◆ Exercise description
Starting at the line of the items below that contains "Viewport: 1024px width, 664px" and stopping after the line that contains "Looking at the screenshot, I should 377,637.", give those lines as a JSON list of strings, one string per line, with blank lines left out.

┏━━

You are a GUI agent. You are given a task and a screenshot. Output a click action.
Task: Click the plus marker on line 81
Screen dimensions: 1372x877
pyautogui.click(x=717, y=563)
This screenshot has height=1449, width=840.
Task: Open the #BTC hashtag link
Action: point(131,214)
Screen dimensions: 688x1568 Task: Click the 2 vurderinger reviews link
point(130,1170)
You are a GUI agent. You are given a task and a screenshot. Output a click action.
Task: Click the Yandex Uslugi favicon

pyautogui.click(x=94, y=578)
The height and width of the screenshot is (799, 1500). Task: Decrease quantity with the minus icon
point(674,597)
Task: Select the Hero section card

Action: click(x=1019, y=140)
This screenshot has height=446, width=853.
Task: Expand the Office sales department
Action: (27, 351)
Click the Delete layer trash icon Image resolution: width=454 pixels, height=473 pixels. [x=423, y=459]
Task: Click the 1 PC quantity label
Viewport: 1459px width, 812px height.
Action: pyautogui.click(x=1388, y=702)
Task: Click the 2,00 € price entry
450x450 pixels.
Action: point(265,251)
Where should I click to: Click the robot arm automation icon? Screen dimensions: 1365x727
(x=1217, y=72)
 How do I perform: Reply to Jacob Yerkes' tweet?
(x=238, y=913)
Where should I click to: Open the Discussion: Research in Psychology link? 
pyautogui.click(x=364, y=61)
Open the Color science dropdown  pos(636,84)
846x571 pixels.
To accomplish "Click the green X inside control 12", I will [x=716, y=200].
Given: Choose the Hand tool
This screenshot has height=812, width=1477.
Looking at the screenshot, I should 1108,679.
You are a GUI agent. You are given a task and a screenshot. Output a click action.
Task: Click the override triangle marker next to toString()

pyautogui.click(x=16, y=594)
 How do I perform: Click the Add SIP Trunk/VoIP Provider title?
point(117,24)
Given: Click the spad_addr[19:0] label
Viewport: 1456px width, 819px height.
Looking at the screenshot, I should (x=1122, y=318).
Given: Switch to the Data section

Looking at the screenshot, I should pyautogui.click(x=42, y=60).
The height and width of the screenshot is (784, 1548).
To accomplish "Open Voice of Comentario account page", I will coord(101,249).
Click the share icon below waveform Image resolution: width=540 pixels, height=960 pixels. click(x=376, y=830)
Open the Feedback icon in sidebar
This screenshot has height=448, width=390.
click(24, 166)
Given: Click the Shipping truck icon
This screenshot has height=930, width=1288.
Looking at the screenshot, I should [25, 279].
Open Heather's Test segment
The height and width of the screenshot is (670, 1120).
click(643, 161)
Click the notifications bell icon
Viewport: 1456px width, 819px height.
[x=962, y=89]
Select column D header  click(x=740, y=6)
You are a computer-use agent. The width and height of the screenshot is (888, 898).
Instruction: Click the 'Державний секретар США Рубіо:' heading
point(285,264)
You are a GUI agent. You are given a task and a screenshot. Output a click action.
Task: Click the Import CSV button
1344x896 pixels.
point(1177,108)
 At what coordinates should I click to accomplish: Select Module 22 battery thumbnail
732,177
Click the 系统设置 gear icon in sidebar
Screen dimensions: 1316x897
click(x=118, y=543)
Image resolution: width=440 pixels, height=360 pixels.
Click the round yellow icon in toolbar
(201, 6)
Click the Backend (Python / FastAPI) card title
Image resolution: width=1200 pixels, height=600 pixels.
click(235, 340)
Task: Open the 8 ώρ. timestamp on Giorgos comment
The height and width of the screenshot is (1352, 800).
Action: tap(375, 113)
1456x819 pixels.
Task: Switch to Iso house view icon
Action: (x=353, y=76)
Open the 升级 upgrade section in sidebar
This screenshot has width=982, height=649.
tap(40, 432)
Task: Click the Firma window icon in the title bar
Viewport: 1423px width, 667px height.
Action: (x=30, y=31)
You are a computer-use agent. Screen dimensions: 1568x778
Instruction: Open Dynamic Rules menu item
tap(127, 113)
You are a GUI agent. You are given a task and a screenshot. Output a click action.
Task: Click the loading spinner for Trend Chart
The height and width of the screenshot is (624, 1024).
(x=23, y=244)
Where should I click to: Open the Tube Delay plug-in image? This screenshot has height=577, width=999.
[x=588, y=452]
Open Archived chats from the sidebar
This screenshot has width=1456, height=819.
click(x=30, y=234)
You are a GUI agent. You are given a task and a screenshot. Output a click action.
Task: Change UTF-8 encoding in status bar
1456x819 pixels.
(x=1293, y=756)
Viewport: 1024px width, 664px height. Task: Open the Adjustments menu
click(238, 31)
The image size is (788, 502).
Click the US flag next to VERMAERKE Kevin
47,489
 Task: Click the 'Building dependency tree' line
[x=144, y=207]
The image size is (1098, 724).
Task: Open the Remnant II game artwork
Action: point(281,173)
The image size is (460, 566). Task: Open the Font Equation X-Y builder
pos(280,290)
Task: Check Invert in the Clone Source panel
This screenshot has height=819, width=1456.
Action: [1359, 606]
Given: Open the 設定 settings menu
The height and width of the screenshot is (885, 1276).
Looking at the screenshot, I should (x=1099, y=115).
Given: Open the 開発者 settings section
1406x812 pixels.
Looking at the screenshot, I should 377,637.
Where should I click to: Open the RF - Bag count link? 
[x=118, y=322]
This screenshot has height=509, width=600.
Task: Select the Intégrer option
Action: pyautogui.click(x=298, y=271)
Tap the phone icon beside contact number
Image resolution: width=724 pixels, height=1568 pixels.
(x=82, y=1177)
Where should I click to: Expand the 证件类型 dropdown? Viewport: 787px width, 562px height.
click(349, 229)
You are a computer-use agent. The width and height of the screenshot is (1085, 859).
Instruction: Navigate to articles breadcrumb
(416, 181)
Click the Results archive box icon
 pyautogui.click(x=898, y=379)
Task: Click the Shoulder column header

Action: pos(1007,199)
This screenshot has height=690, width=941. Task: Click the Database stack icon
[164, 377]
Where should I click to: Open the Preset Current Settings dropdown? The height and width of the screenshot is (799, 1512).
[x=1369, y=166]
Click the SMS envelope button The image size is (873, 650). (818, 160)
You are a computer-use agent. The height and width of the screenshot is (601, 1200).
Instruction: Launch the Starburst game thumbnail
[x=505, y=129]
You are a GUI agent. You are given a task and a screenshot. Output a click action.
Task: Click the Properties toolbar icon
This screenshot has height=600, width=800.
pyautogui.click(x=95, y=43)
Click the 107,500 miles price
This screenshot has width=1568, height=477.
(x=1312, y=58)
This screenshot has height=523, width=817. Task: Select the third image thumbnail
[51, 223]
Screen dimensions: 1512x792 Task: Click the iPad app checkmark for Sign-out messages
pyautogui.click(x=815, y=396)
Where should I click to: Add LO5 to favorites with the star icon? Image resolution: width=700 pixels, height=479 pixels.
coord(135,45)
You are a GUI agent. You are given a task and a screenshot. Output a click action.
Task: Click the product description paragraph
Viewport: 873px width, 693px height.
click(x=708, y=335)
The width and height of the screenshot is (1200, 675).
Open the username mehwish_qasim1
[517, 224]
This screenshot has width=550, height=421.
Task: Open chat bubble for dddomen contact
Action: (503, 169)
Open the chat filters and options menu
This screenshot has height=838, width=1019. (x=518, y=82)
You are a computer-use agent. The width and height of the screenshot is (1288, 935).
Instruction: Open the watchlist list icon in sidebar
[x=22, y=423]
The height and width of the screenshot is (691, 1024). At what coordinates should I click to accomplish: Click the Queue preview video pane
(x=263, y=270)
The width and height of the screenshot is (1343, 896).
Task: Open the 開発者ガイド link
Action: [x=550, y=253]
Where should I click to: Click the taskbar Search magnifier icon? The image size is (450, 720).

┗━━

◆ Expected output
[
  "Viewport: 1024px width, 664px height. Task: Open the Adjustments menu",
  "click(238, 31)",
  "The image size is (788, 502).",
  "Click the US flag next to VERMAERKE Kevin",
  "47,489",
  " Task: Click the 'Building dependency tree' line",
  "[x=144, y=207]",
  "The image size is (1098, 724).",
  "Task: Open the Remnant II game artwork",
  "Action: point(281,173)",
  "The image size is (460, 566). Task: Open the Font Equation X-Y builder",
  "pos(280,290)",
  "Task: Check Invert in the Clone Source panel",
  "This screenshot has height=819, width=1456.",
  "Action: [1359, 606]",
  "Given: Open the 設定 settings menu",
  "The height and width of the screenshot is (885, 1276).",
  "Looking at the screenshot, I should (x=1099, y=115).",
  "Given: Open the 開発者 settings section",
  "1406x812 pixels.",
  "Looking at the screenshot, I should 377,637."
]